### Work task
Each line from the one that has "Image resolution: width=409" through the end of the entries below must be written out exactly; leave out all other lines.

---

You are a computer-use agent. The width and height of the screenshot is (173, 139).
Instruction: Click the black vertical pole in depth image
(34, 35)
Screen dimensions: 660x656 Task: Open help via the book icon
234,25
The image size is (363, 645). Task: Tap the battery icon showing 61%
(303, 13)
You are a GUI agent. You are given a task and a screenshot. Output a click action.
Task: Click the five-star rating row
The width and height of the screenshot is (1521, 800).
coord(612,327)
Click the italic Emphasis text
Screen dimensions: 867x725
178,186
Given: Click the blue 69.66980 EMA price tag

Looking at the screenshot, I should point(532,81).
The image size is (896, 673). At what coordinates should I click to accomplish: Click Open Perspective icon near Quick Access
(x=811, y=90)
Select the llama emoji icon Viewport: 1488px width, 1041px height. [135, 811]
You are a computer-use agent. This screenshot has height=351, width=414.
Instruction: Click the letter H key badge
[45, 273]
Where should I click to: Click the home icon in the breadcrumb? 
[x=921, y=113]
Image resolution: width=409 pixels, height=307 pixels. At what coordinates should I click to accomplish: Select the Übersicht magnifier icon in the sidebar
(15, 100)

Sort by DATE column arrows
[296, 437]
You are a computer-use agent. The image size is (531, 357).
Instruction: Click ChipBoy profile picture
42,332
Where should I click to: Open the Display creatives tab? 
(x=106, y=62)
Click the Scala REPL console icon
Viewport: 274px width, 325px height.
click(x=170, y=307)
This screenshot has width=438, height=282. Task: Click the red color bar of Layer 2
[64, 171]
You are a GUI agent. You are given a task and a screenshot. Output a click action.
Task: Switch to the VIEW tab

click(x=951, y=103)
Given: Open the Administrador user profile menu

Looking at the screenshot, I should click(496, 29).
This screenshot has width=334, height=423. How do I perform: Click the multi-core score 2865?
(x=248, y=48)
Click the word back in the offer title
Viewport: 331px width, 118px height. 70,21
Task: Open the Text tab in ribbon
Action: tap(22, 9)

---

### Exercise solution
Image resolution: width=409 pixels, height=307 pixels. At what coordinates should I click to accomplish: Select the Übersicht magnifier icon in the sidebar
(15, 100)

Sort by DATE column arrows
[296, 437]
You are a computer-use agent. The image size is (531, 357).
Instruction: Click ChipBoy profile picture
42,332
Where should I click to: Open the Display creatives tab? 
(x=106, y=62)
Click the Scala REPL console icon
Viewport: 274px width, 325px height.
click(x=170, y=307)
This screenshot has width=438, height=282. Task: Click the red color bar of Layer 2
[64, 171]
You are a GUI agent. You are given a task and a screenshot. Output a click action.
Task: Switch to the VIEW tab

click(x=951, y=103)
Given: Open the Administrador user profile menu

Looking at the screenshot, I should click(496, 29).
This screenshot has width=334, height=423. How do I perform: Click the multi-core score 2865?
(x=248, y=48)
Click the word back in the offer title
Viewport: 331px width, 118px height. 70,21
Task: Open the Text tab in ribbon
Action: tap(22, 9)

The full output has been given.